Dovrebbe attestarsi intorno ai 30 milioni di passeggeri il traffico delle navi da crociera in tutto il mondo nel 2019, un dato in crescita rispetto ai 28,5 milioni dello scorso anno. E il settore crocieristico avanza anche nei porti europei dai quali, secondo di dati Eurostat, sono transitati circa 7 milioni di passeggeri solo nel 2017. L'Italia si conferma in testa tra i Paesi Ue: quasi un vacanziere in crociera su tre (27%) è passato per il Belpaese.

Un settore in crescita

Le statistiche Eurostat, che considerano i passeggeri con cabine e intrattenimento a bordo (esclusi invece quelli dei traghetti e delle escursioni giornaliere via nave), evidenziano una netta ripresa del settore negli ultimi anni dopo la frenata del 2014 (5,681 milioni). Dal 2015 la crescita è stata costante fino ai 7,010 milioni del 2017, che segnano un nuovo picco dopo i 6,9 milioni del 2012.

I migliori in Europa

La gran parte del traffico si concentra in cinque Paesi membri. Alle spalle dell’Italia, che guida la classifica con la fetta più consistente di passeggeri (1,9 milioni), troviamo la Spagna (1,5 milioni, 21% del totale) e la Germania (1,1 milioni, 16%). Quarta la Gran Bretagna con un milione di passeggeri (14% del totale) e quinto il Belgio.

I porti più trafficati

Guardando ai singoli porti, è lo scalo britannico di Southampton a registrare il maggior numero di crocieristi in partenza (832 mila), seguito da Barcellona (721 mila). Per quanto riguarda i porti italiani, quello con il maggior numero di crocieristi nel 2017 è stato Civitavecchia (369 mila), seguito da Savona (299 mila) e Napoli (170 mila).

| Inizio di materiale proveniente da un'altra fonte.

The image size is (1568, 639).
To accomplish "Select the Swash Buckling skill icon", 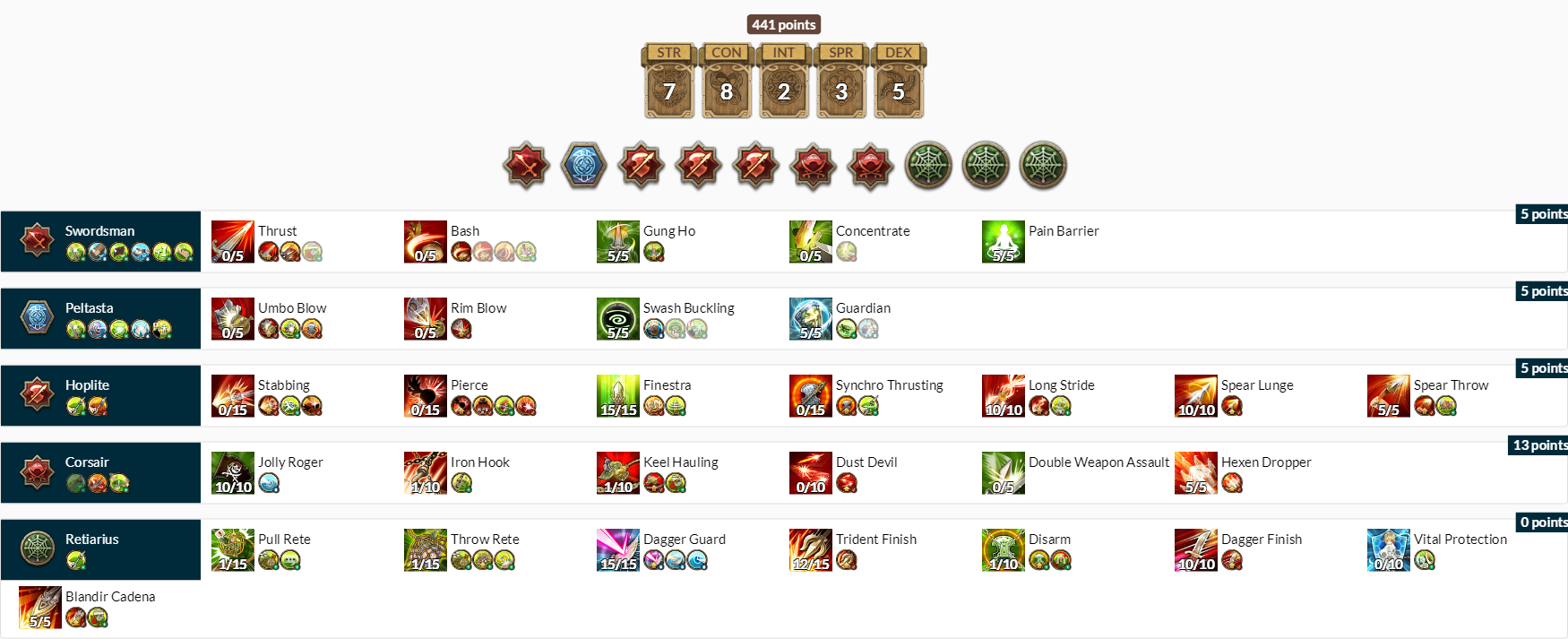I will click(x=618, y=319).
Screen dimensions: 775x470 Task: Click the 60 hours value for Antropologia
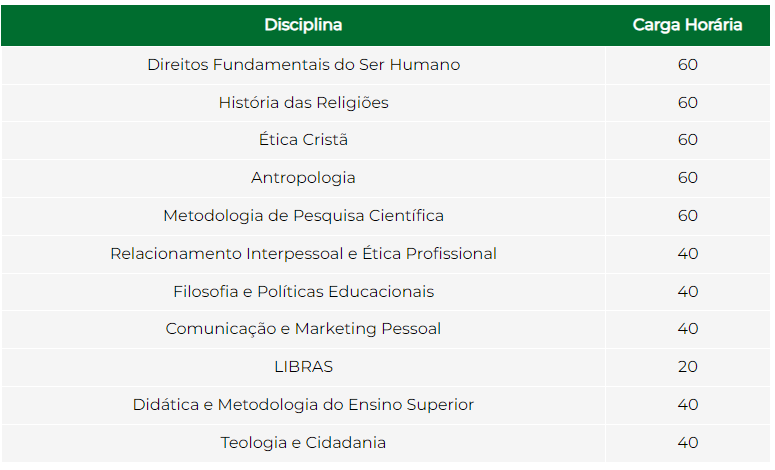(x=688, y=178)
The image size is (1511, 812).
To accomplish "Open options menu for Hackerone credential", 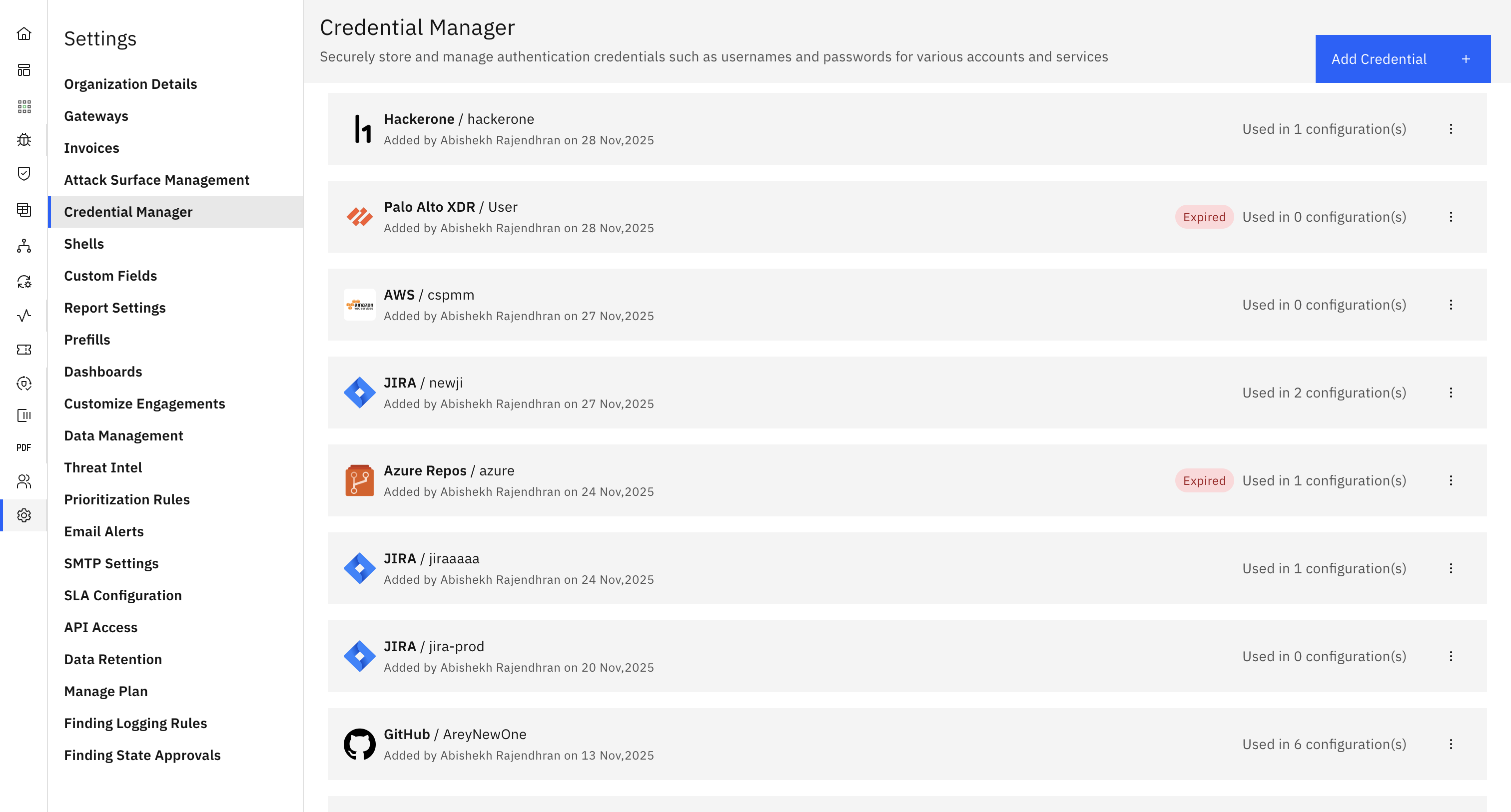I will point(1451,129).
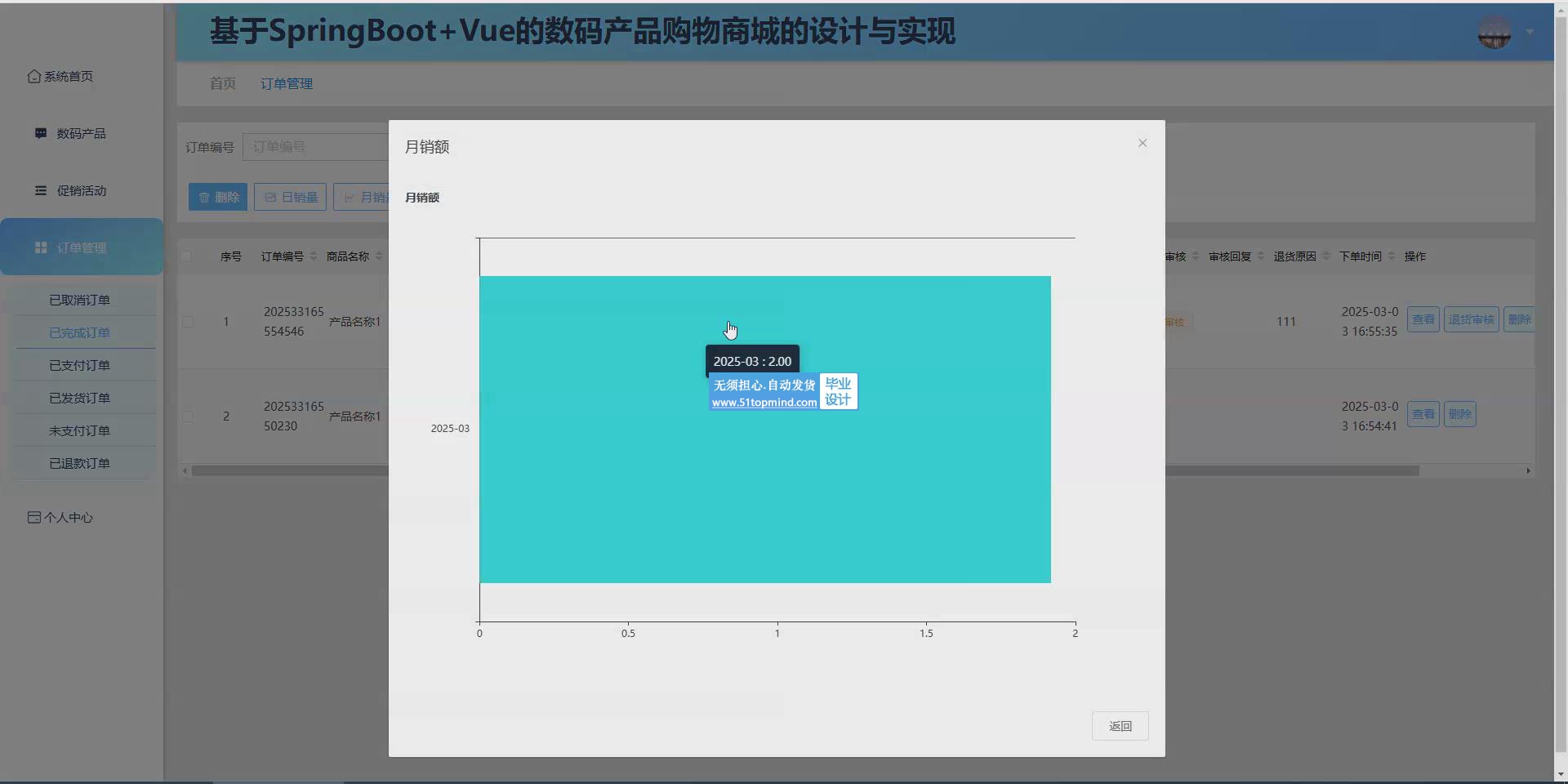Sort by 订单编号 column sort arrows

(314, 256)
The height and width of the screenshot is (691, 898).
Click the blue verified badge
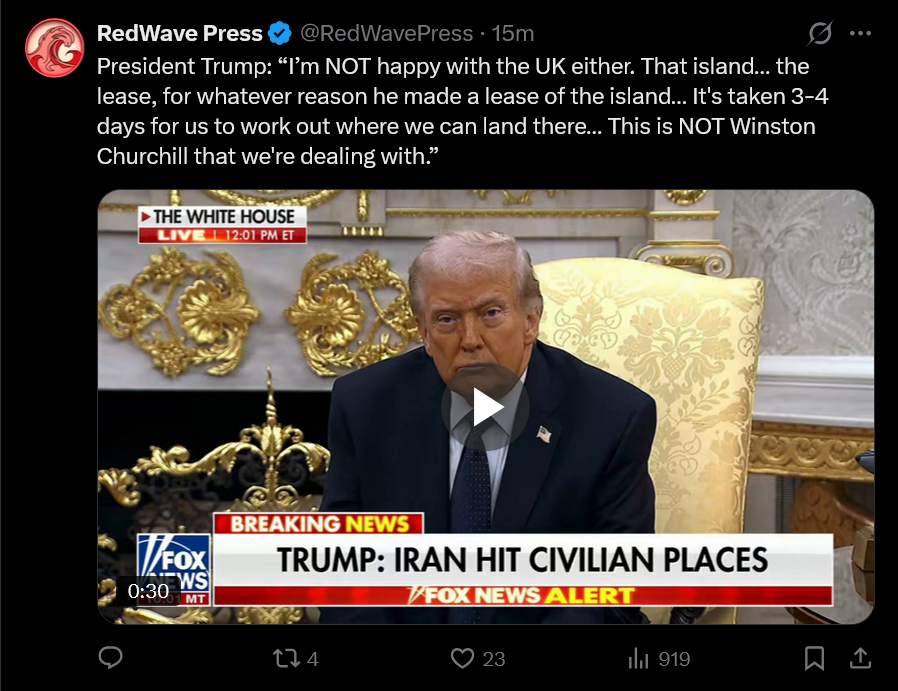tap(280, 33)
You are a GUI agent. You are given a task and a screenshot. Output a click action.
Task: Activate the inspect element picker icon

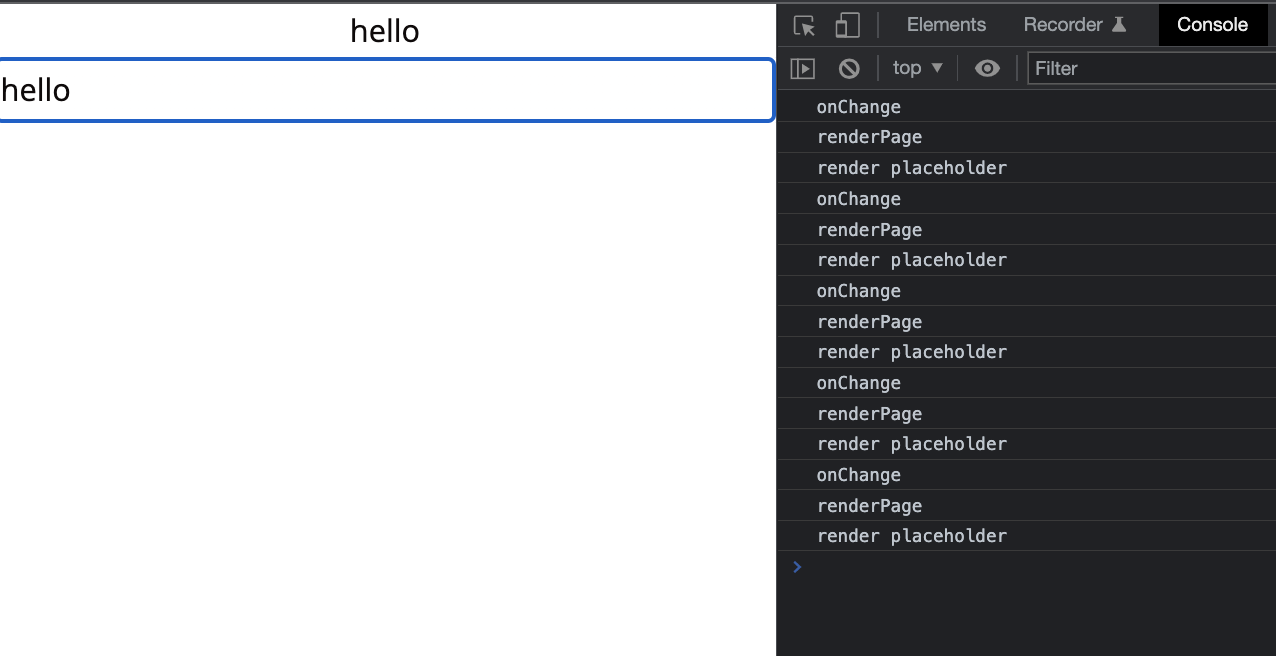pos(804,25)
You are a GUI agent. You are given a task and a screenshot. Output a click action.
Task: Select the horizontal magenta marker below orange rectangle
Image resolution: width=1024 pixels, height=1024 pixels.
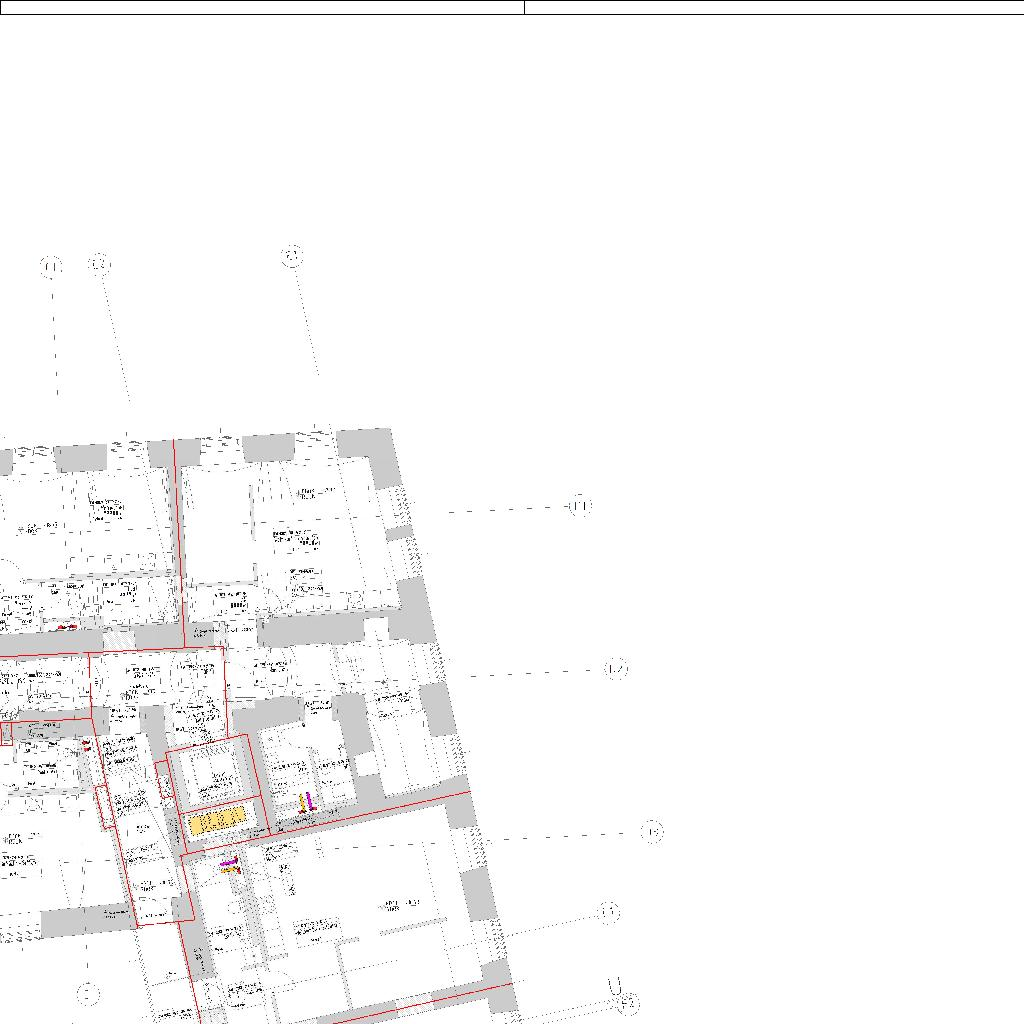point(229,861)
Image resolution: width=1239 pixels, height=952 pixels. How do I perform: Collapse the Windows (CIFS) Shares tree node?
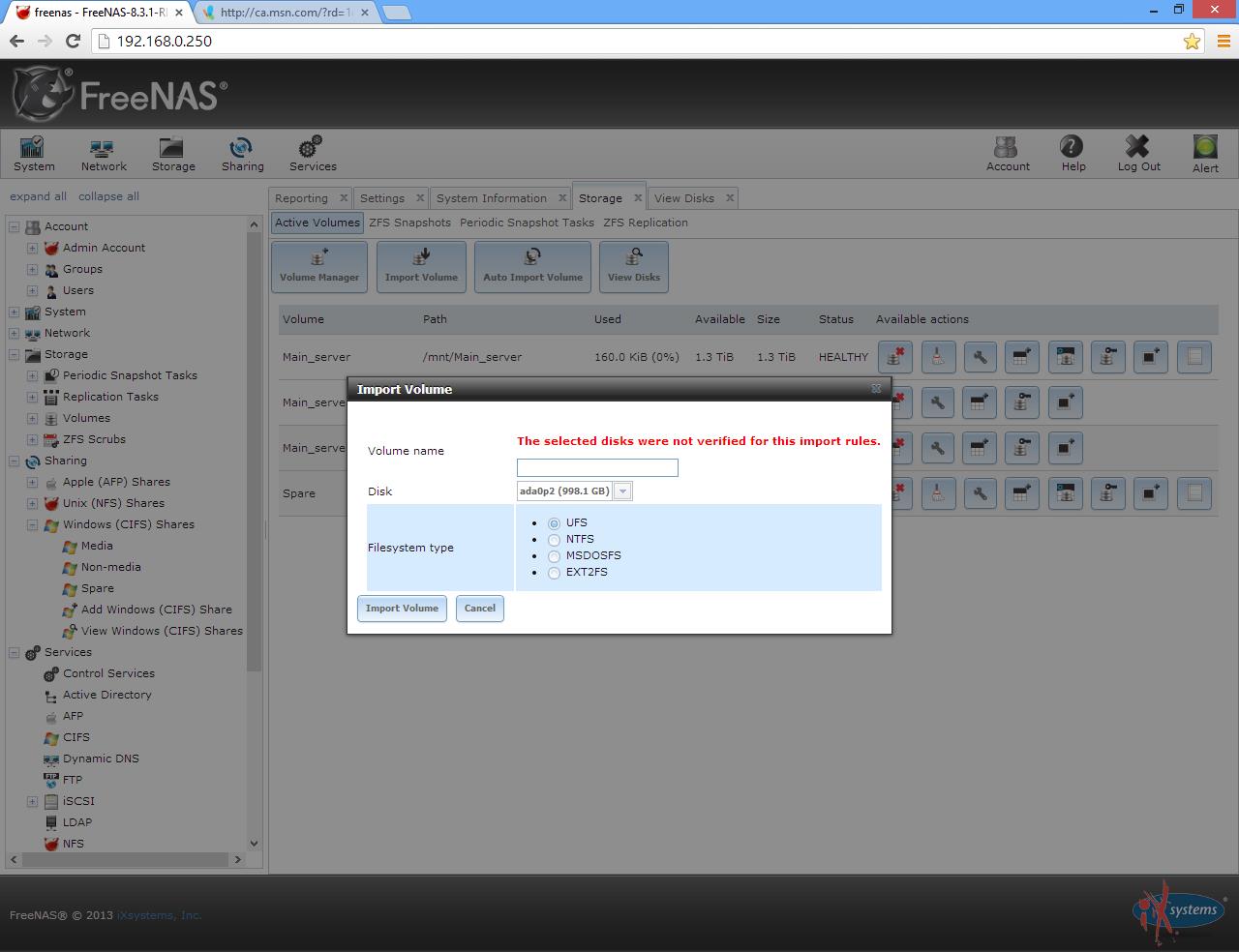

L'Italia, in particolare, segna un miglioramento rispetto al 2016 (1,841 milioni), ma resta ancora molto lontana dal picco del 2012, quando i passeggeri in partenza per una crociera raggiungevano i 2,9 milioni. 

Genova in calo

Spicca in particolare, il calo di Genova, con 86 mila partenze nel 2017 a fronte delle 516 mila del 2012. Manca invece il dato di Venezia, che tuttavia nel 2016 (540 mila passeggeri) mostrava un trend in sofferenza rispetto agli anni precedenti. Lo spaccato europeo è in linea con i dati raccolti a livello mondiale, che parlano di un'industria in continua crescita.